While, Streptococcus pyogenes is beta-haemolytic, as it produces streptolysin (exotoxin enzyme) which cause lysis of RBC. This appears in the media as a lightened/transparent circular area around the colonies.

30
Q

How does one detect bacterial lactose fermenters?

A

MacConkey agar is a selective and differential culture medium, which contains lactose and a pH indicator. It is used to selectively isolate gram-negative and enteric bacilli.

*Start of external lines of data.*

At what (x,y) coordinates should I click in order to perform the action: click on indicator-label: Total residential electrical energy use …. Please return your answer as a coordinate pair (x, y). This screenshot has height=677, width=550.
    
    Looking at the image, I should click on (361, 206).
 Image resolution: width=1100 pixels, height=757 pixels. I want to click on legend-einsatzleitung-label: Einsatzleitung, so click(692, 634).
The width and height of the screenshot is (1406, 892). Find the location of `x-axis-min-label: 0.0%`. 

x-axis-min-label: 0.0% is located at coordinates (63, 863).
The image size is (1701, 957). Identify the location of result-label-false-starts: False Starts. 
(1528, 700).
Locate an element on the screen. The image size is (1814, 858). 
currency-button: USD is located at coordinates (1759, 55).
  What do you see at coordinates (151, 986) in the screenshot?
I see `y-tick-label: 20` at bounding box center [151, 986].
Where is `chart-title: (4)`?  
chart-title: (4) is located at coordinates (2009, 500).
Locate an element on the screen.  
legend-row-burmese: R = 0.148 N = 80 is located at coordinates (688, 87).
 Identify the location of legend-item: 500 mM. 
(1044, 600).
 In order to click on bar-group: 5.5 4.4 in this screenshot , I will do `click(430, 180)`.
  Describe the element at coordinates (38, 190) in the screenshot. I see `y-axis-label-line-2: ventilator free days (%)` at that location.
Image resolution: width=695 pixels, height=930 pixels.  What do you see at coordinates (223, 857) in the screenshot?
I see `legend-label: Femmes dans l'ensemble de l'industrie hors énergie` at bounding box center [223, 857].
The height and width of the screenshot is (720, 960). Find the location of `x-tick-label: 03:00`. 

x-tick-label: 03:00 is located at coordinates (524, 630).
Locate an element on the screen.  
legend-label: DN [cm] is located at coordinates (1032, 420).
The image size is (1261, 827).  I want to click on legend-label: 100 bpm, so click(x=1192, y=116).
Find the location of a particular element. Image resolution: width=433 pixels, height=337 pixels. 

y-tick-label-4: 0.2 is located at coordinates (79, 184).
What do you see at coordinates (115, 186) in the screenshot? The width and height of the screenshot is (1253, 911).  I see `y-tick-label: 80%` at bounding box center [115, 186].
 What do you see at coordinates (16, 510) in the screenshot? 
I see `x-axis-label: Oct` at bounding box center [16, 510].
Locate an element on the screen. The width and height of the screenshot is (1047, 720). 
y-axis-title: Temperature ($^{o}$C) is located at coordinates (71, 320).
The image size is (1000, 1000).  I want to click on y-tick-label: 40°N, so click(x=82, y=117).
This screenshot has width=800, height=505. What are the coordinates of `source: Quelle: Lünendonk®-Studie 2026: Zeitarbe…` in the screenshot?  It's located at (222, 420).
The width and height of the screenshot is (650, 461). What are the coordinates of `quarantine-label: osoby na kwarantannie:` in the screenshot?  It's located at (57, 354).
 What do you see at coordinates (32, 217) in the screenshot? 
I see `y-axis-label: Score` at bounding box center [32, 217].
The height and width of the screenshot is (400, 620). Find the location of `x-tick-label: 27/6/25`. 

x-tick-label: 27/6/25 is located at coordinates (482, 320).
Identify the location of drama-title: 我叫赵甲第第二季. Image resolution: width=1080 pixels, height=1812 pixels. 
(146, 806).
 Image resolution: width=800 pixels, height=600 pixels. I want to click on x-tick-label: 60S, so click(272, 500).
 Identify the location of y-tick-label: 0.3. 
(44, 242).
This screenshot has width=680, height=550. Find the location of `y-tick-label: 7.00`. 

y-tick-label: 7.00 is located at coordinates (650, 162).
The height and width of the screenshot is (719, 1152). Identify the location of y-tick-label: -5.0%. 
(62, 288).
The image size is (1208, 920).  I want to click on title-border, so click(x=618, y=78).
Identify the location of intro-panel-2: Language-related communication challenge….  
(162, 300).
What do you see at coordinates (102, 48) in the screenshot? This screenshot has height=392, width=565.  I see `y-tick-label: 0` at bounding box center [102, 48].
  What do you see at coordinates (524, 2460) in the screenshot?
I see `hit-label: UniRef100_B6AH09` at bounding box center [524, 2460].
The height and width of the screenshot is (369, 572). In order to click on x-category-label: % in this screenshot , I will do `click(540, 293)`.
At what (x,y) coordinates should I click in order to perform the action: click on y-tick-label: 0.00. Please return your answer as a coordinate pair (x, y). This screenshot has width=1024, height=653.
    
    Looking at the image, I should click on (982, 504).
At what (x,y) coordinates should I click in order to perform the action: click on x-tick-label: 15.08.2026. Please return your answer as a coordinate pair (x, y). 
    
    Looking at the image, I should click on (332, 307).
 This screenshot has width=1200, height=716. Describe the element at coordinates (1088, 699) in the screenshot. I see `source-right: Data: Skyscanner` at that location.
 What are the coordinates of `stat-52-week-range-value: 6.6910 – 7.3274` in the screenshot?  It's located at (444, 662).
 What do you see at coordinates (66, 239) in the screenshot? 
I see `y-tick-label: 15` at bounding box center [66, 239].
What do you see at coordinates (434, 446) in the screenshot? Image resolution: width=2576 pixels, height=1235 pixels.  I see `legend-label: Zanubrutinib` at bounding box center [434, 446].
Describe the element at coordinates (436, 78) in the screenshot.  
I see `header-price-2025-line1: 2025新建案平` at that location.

Lactose fermenter will produce acid and visualized as pink.

31
Q

Bacterial surface molecules that can elicit immune response are __________, which can be proteins, carbohydrates, or lipids.

A

surface antigen

32
Q

Surface antigens have essential roles in host interactions, such as:

A
  • Cell-cell interaction
  • Ion and nutrient support
  • Cell Signalling
  • Cell adhesion
  • Virulence and toxin secretion
  • Antibiotic resistance
33
Q

Surface antigens are subject to ____________ - under high selective pressure.

A

Immune surveillance

34
Q

What are bacteriophages? Explain the concept of phage typing.

A

Bacteriophages are viruses that infect bacteria and archaea. Phage typing is a diagnostic approach that exploits the restricted host range of certain bacteriophages.

35
Q

What are pathovars?

A

They are sets of strains with the same (or similar) virulence characteristics. As these can vary extensively, there can be multiple pathovars of a single species.